The Columbia College Criminal Justice Student Association held a short memorial on Bass Commons to honor Molly Bowden '02 in late spring. An Autumn Blaze maple tree that will be glorious come fall has been planted in her honor with a plaque honoring a "friend, public servant and fallen hero."
Bowden was the first Columbia, Mo., police officer killed in the line of duty. Her 2005 shooting by a troubled young man who next morning shot another officer, then took his own life, rocked the community.
About 50 people including about 10 policemen and firefighters attended, as did Bowden's parents, David and Beverly Thomas.
Dr. Joseph Carrier, associate professor of criminal justice administration at Columbia College, and the association provided the impetus to plant the maple tree and create the plaque. Both were funded by association bake sales and other fundraisers.
The ceremony started with Chris Waldron '09, a criminal justice administration major, eulogizing Bowden as a "dedicated, caring person and officer" who loved attending Columbia College. The tree, he said, was a way to add beauty to the campus, to honor a fallen hero and "to keep alive the memory of Molly."
Michael Burt, Bowden's former pastor at Grace Bible Church, then led the group in prayer. He quoted Psalms 1:
"A life well lived is like a tree planted by the rivers of water, that bringeth forth his fruit in his season; his leaf also shall not wither; and whatsoever he doeth shall prosper."

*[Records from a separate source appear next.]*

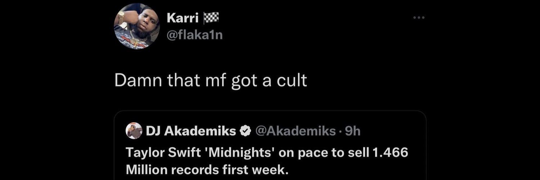Click the 9h timestamp

[352, 131]
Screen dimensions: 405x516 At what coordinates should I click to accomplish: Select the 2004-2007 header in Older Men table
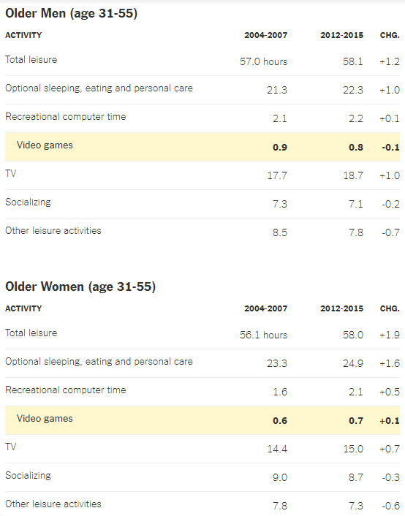coord(265,35)
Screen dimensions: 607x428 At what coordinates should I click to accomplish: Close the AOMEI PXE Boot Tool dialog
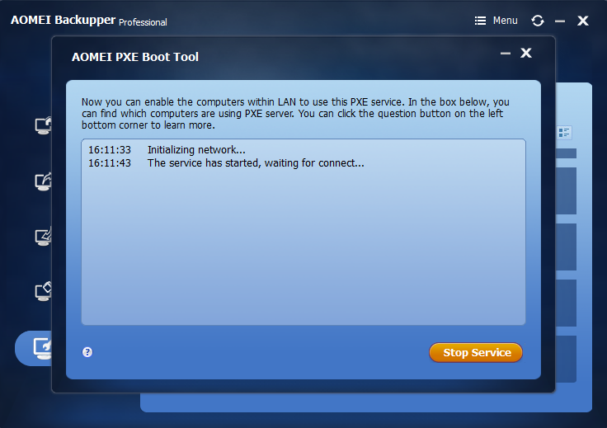tap(526, 53)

Burt ended with the fervent prayer that there will no more such memorials anywhere.
Amy Bishop, an officer with the Columbia Police Department since 1999 attending the ceremony, said she could sum Molly up with one phrase: "A lot of fun. Her smile was just amazing. The way she dealt with people — she could identify with anyone." Bishop and Bowden were partners on patrol in an area that included the Trinity low-income housing, "but Molly made it a lot of fun. We never a problem with residents."
Not forgottenCarrier has ensured that the college and female criminal justice students of tomorrow will not forget Bowden, either. Carrier said he, with the vigorous support of President Brouder and Bowden's family, got a memorial scholarship up and running in one year.
"Molly enjoyed attending Columbia College because it provided the personal atmosphere in which she always thrived," said Molly's father, David Thomas. "This scholarship is one way to give something back to the community that has been so supportive to us, and at the same time keep Molly's memory alive."
Once fully funded, the Molly S. Thomas Bowden Memorial Scholarship will provide full tuition to a female student majoring in criminal justice administration or forensic science with a 3.0 GPA who attends the Day or Evening Campus in Columbia.
"Many people were looking for a way to honor Molly once they knew the family was being taken care of through the Officer Down Fund and other resources," said Carrier. "I am pleased the family has chosen this scholarship as her legacy. It is something that will live on in perpetuity."